Hi everyone, please refer to the attached images below regarding my following question:
Currently, I was experimenting with the idea that since the landscape VRT Height data can be used to make meshes conform to the landscape’s height, that this might be a good way to make larger scaled mesh clumps for things like grass and various ground cover that conform correctly when being placed on non-flat areas of landscape (like being spawned with PCG).

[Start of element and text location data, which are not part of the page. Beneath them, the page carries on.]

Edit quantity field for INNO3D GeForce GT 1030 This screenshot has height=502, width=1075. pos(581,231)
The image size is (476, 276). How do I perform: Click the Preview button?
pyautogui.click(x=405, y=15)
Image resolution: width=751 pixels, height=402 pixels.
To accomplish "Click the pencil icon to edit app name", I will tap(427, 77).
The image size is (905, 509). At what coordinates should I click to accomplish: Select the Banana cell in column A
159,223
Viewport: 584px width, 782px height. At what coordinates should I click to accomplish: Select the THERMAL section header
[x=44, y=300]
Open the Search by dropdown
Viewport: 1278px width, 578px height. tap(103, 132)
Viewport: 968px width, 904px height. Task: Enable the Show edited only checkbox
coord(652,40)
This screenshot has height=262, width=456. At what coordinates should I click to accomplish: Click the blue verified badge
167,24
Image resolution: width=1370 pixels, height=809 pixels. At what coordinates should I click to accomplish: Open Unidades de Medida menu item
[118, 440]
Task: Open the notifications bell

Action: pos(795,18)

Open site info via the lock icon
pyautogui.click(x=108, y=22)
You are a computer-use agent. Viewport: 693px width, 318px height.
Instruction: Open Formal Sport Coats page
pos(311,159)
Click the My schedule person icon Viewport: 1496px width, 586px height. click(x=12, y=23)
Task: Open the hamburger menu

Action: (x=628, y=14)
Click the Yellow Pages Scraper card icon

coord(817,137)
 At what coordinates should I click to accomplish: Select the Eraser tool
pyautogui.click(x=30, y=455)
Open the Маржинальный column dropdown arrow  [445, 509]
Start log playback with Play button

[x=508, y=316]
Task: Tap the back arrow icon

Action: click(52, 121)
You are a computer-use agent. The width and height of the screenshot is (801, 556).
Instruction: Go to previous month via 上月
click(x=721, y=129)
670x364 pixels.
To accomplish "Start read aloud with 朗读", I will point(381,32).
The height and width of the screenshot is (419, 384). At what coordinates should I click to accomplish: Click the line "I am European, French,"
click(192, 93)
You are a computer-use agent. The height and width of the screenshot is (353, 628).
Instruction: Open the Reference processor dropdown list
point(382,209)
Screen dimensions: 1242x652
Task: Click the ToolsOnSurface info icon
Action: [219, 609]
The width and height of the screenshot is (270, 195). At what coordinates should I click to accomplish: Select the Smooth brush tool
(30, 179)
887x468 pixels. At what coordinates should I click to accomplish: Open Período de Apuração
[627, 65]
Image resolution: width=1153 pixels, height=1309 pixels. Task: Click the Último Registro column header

However, as you can see in the below images for the meshes and the test Material I made, the WPO slot does not seem to work well with Nanite meshes. The rocks and grass clump down at ground level have Nanite turned off and look fine (though this isn’t ideal based on their very high poly count if I try spreading several dozen of these around the landscape). The other mesh though, that I have raised up to view it better, has lots of missing triangles depending on how close and what angle the camera is to it. The grass clump for example if I turn Nanite back on, will just disappear all together when I’m within 5-7 meters of it.
I also figured out pretty quick that I can’t just use Nanite displacement either instead of WPO, because Nanite displacement is based on the mesh normals, and doesn’t seem to play well with doing an effect based more on the world normals (ie my mesh just exploded into triangles going off everywhere).
Not sure if there is a solution or work around for this issue, or if it is just a current limitation of the system, but any help or advise would be greatly appreciated.
However, whenever I played with it and nanite, I always got those hard edges, staccato-triangles like you seem to be getting. I gather it was somehow related to the way I generated my heightmaps/displacement-maps and/or the settings I was using.
For nanite: I could never make it work-well enough, but I still don’t know if that was me or the tech.
Reminder: WPO maths on nanite are run Thrice (3x), so the pass is the same cost, but it’s run more than once… Plus, nanite tends to have more vertices to run that pass across so that’s a nice double-ding…
I would say to avoid Nanite like the plague that it appears to be until we have proof positive that they aren’t going to exclude ut from the engine alltogeter on account of it being not an improvement…
I think the main issue I’m having is that WPO does not play nice with Nanite under any major changes by WPO. So I’ve been looking at how I can map the data into the displacement slot of the material instead. Currently, this slot only works in local space, so I’ve been looking for ways to try and work around the limitation, and managed to get this from ChatGPT:
Example Material Setup:
Here’s a more detailed node breakdown for your material setup:
World Position → Get the world position of the current mesh vertex.
Transform Vector (World Position to Landscape Space) → Transform the world position to landscape space using the Transform Vector node.
RVT Sample (WorldHeight) → Use this to sample the height from the RVT using the transformed landscape coordinates.
Height Difference → Subtract the landscape height from the world position’s Z-component.
Multiply by Displacement Factor → Multiply the result by a scalar value to control the amount of displacement (how far you want to push the mesh based on the landscape height).
Displacement Slot → Finally, connect this calculated displacement to the Displacement input in the material.
The solution doesn’t work (transform node doesn’t even have a “Landscape Space”), but it may be onto something with using the transform node to try and change world space data into local spaced data. I just need to search around for a HUMAN tested and proven method of doing this, if it’s possible right now with the current tech?
Hi, the Nanite meshes triangles are quite possibly being culled from occlusion on their non-WPO positions - a work around could be to ensure the mesh is fully visible before applying the WPO.
You’ll run into other problems doing it that way though - for instance, meshes with wind will be using the original pivot point to rotate the vertices rather than the height-difference pivot etc.